I am one happy lady, who is losing weight, isn't hungry, and is really looking forward to wearing those clothes purchased five years ago. 

*Fung, Jason. The Obesity Code. Greystone Books: p.109

Wednesday, 25 August 2021

Entering the Arena

For most of my life I've known the risks of standing out. As an athlete, a musician, teacher, and stage actor, I stood at the brink - about to enter the arena in situations where the team depended on what I could do. My success was the team's success and the opposite as well. I know how much courage it takes to enter the arena. 

As familiar as I was with that risk, standing at the brink of transition over five years ago felt different by a factor of a thousand. 

I have invoked Brené Brown's wisdom many times on this blog. Somehow I missed this address she gave to an audience of creative people at 99u in 2013. For we who are trans and must still put ourselves out there in the public eye, her words ring so true. Hearing them six years ago would have made a difference in my life. Luckily, somehow, I found the courage to step into that arena where all the critics and my worst fears held sway. 

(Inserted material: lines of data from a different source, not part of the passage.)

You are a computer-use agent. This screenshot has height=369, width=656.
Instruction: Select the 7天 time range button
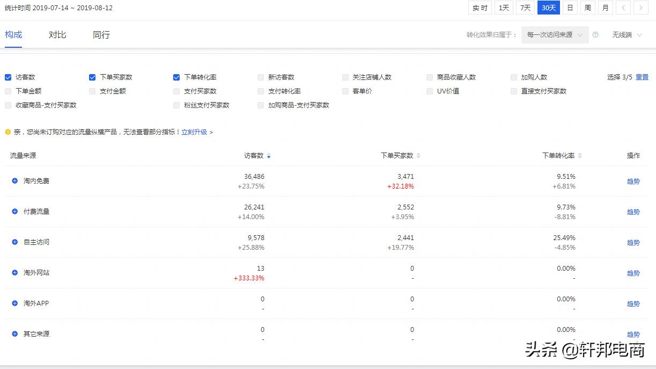525,8
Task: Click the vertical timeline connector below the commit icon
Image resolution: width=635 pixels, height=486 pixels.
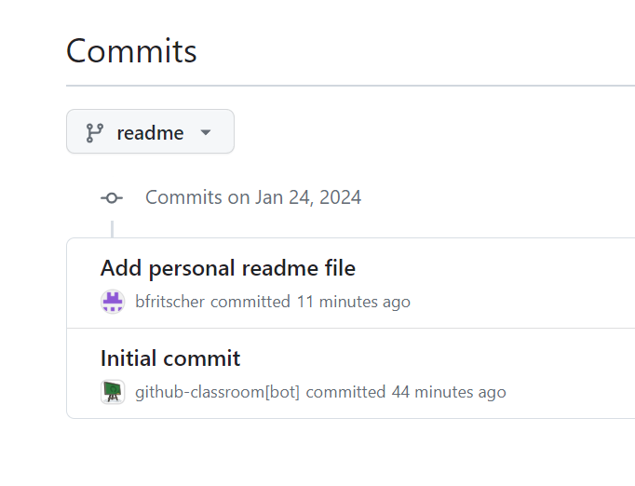Action: coord(112,228)
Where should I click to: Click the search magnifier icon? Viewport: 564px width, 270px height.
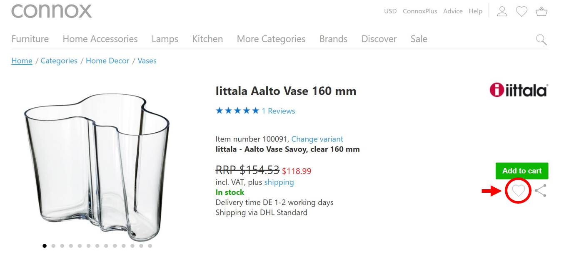[x=541, y=40]
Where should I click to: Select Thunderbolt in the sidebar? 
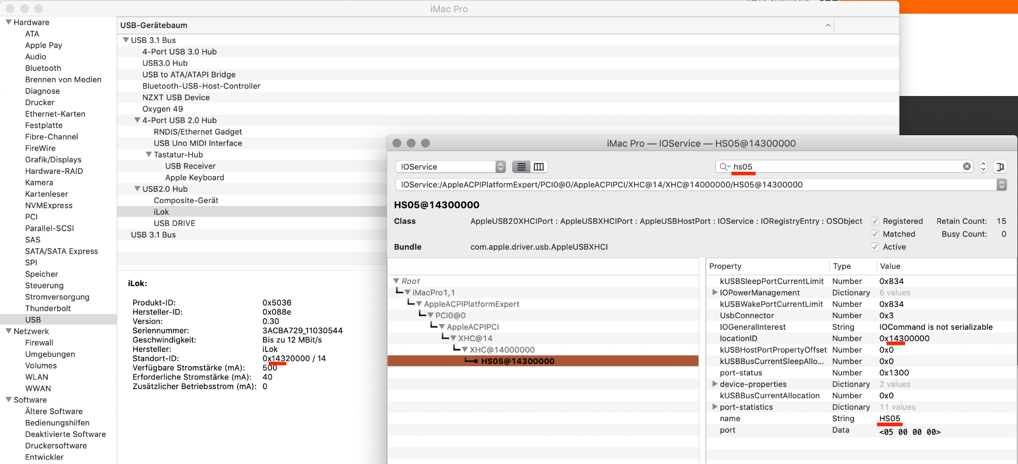[48, 309]
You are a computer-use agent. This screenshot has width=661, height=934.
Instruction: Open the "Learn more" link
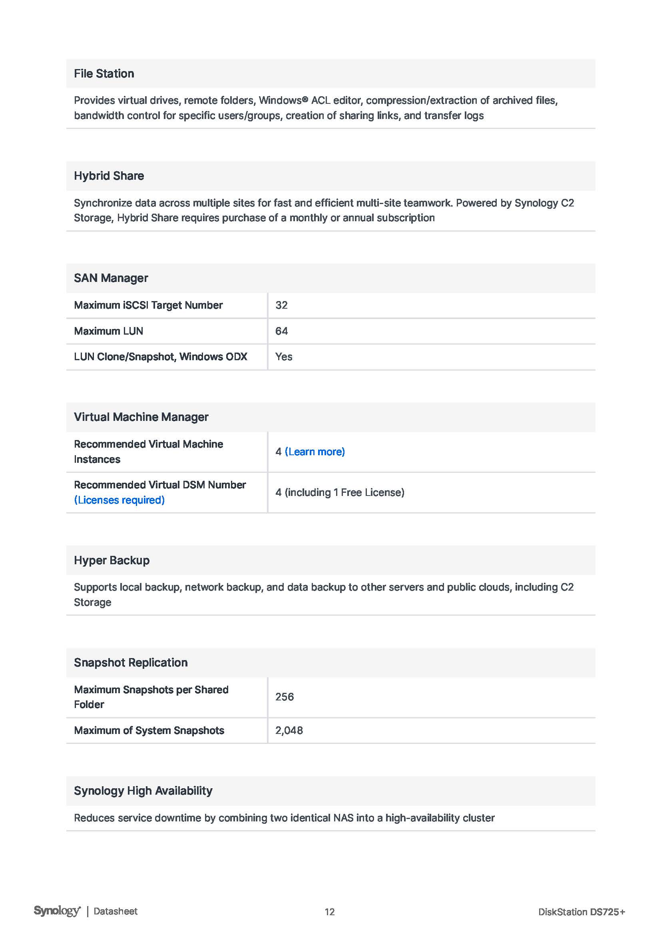315,452
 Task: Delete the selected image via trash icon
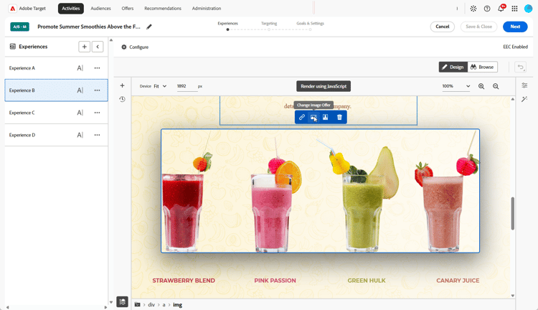click(339, 118)
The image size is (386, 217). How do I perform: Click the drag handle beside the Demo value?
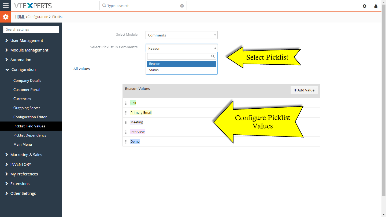[x=126, y=142]
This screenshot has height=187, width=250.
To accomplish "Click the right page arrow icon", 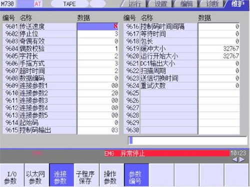I will click(x=242, y=160).
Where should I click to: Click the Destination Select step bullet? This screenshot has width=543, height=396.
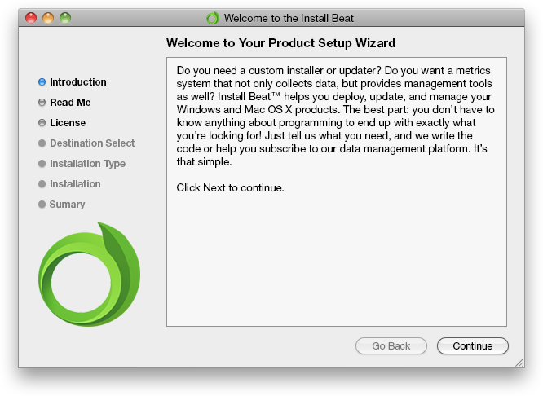pyautogui.click(x=42, y=143)
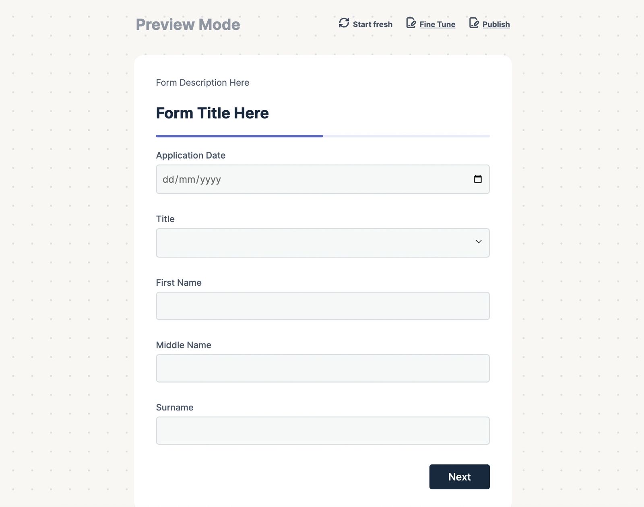Click the chevron arrow on the Title select
Viewport: 644px width, 507px height.
coord(479,242)
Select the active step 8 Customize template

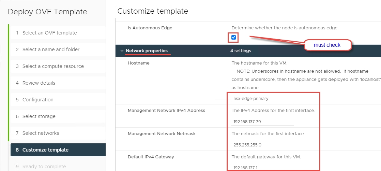(x=45, y=150)
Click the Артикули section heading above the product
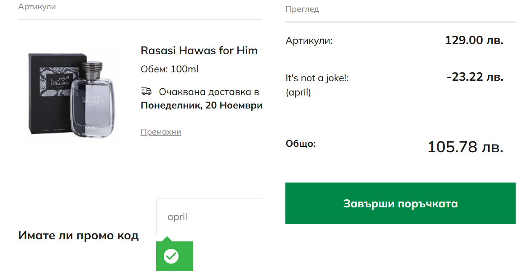519x278 pixels. 37,7
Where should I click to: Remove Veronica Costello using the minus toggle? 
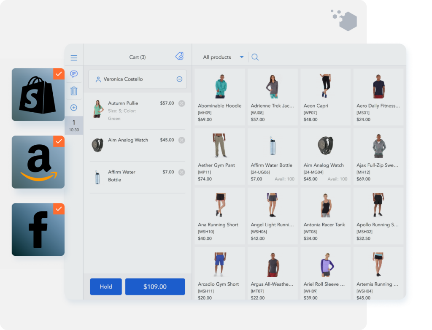tap(179, 79)
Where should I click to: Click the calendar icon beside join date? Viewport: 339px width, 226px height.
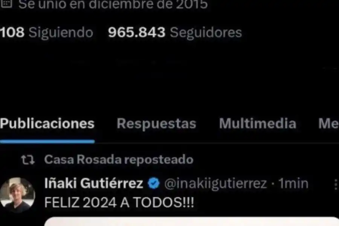(6, 3)
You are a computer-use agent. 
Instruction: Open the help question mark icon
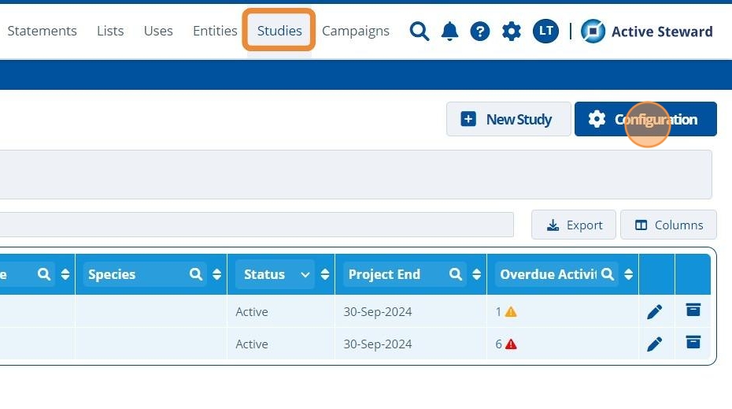480,32
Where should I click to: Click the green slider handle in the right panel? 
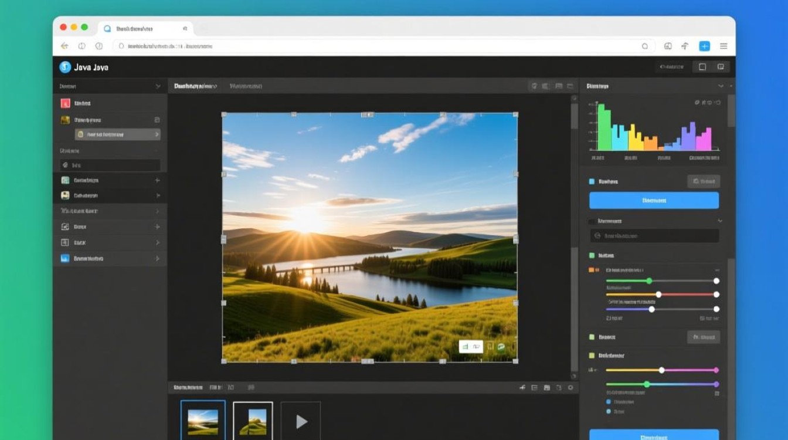[x=648, y=281]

Brené says things like, “I want to be in the arena. I want to be brave with my life. And when we make the choice to dare greatly, we sign up to get our asses kicked. We can choose courage or we can choose comfort, but we can’t have both. Not at the same time.”

and

“Yeah, it’s so scary to show up, it feels dangerous to be seen, it’s terrifying. But it is not as scary, dangerous or terrifying as getting to the end of our lives and thinking ‘what if I would have shown up, what would that have been like?’ “

When I recognized who I was - a strong woman living the life of a hollow man - the question 'at the end of my life which path will give me peace?' was like a tipping point. It was time to woman up and enter the arena. 


At the risk of repeating myself, this song definitely applies - thank you, K.

"If we walk away, then we walk away never knowing what we could have done."
New Morning Sun - Blue Rodeo 

Friday, 13 August 2021

Male and Female Created He Them

I had watched so many YouTube videos that I fell asleep. In a dream-like state I was still watching a video, but my spirit guide Aadi was on the screen! As always, her image was shifting, old/young, woman/man, black/asian/nordic, then finally settling down as the picture and my laptop seemed to slowly dissolve. I looked up and she was sitting at the end of the couch, looking toward me; the beautiful woman I have spoken with so often in the past. 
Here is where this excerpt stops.